> [What the exercise asks]: Which lines run from the one containing "Task: Click the data point at 15000 level" to the end of the listing? Copy them out exactly, leaving out the rest.

> [Extracted entries]:

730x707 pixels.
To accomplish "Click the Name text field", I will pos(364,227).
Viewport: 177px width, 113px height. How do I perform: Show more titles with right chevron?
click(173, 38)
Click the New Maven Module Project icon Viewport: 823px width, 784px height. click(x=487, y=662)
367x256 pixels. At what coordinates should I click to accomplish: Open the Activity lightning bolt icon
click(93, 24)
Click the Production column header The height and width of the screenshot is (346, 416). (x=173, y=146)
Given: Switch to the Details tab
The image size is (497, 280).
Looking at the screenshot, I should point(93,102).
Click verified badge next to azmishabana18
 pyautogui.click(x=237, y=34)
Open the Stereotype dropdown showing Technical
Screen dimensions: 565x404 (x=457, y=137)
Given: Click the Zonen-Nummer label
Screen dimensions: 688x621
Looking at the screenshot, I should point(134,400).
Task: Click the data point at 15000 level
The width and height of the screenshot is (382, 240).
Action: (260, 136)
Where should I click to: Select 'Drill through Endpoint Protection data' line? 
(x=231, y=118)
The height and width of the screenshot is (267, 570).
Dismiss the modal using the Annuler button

> [Output of the task]:
Task: Click the data point at 15000 level
The width and height of the screenshot is (382, 240).
Action: (260, 136)
Where should I click to: Select 'Drill through Endpoint Protection data' line? 
(x=231, y=118)
The height and width of the screenshot is (267, 570).
Dismiss the modal using the Annuler button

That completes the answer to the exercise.